You might think that the name of the American Turkey bird comes from Turkey, but you would be wrong.
Nevertheless, believe it or not, there is no accepted etymology for the origin of the word for the bird we call the "Turkey", a word which has been analyzed lexically at great depth by Alain Theriault in his 1996 posting at the Linguist List.
There is also a comprehensive lexical list at the Wiktionary.
The closest words to English "turkey" are German Trut-hahn, Latvian ti-tars, Hebrew tar-negol hodu "Indian rooster", Igbo (southern Nigera) toro toro, Irish turcai, Italian tacchino, Ladin (Switzerland) tachin, Lower Sorbian turk, Sorbian truta, Romanian curca, Telugu (Dravidian language of India) Tarkee Kodi (compare those two words with the Hebrew).
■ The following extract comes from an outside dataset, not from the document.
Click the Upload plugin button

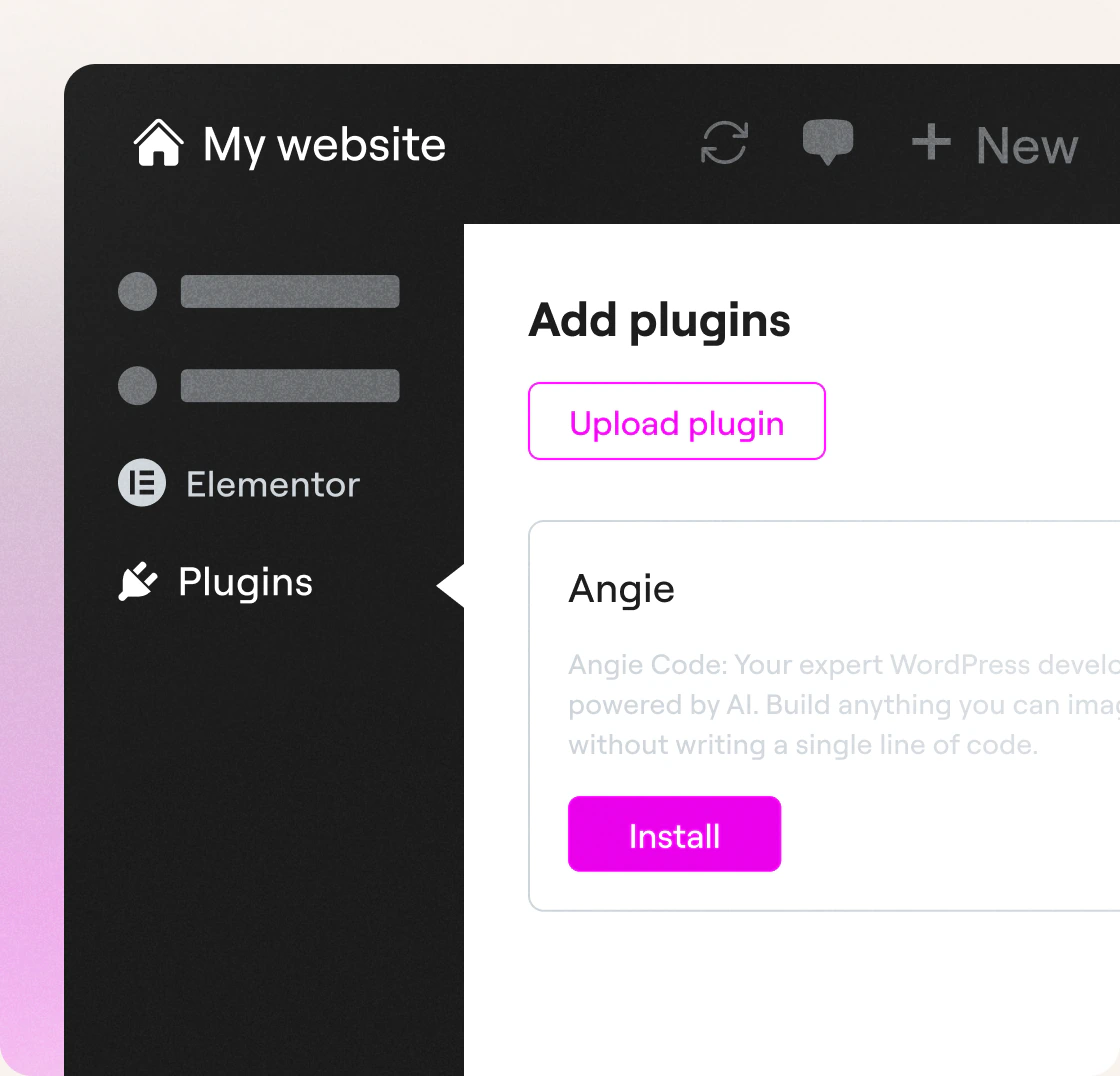click(x=676, y=422)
Many other languages of the world have a word for the bird turkey starting with a word like hind- or ind- or something similar to it meaning "bird of India".
If the Turkey originated in Europe, the Latvian terms tark-šķēt or tark-šķis might give the essential clue since these words mean to "chatter, clapper, patter, rattle", i.e. "to gobble".
But as explained by Michael Qunion at World Wide Words, the turkey originally came from Mexico of the New World and was brought to the Old World by the Spaniards, in part via India and the East Indies, which is how the bird got called the "Indian" bird.
The Maya term for the turkey cock (the male) was ah tzo based on current evidence so that an original *tzor- form is not inconceivable. Since Tzorkin viz. Tzolkin means "cosmic matrix" (whence calendar) and Chorti, the name of the Maya people, means "river of stars", the name of the Turkey bird may have come originally from the contact of the first European explorers with the tribal populations of Mexico prior to the colonial era, i.e. rather than "bird of India", which the explorers thought they had discovered, it was actually a "bird of the Maya", whence also names of the Turkey that reference Peru.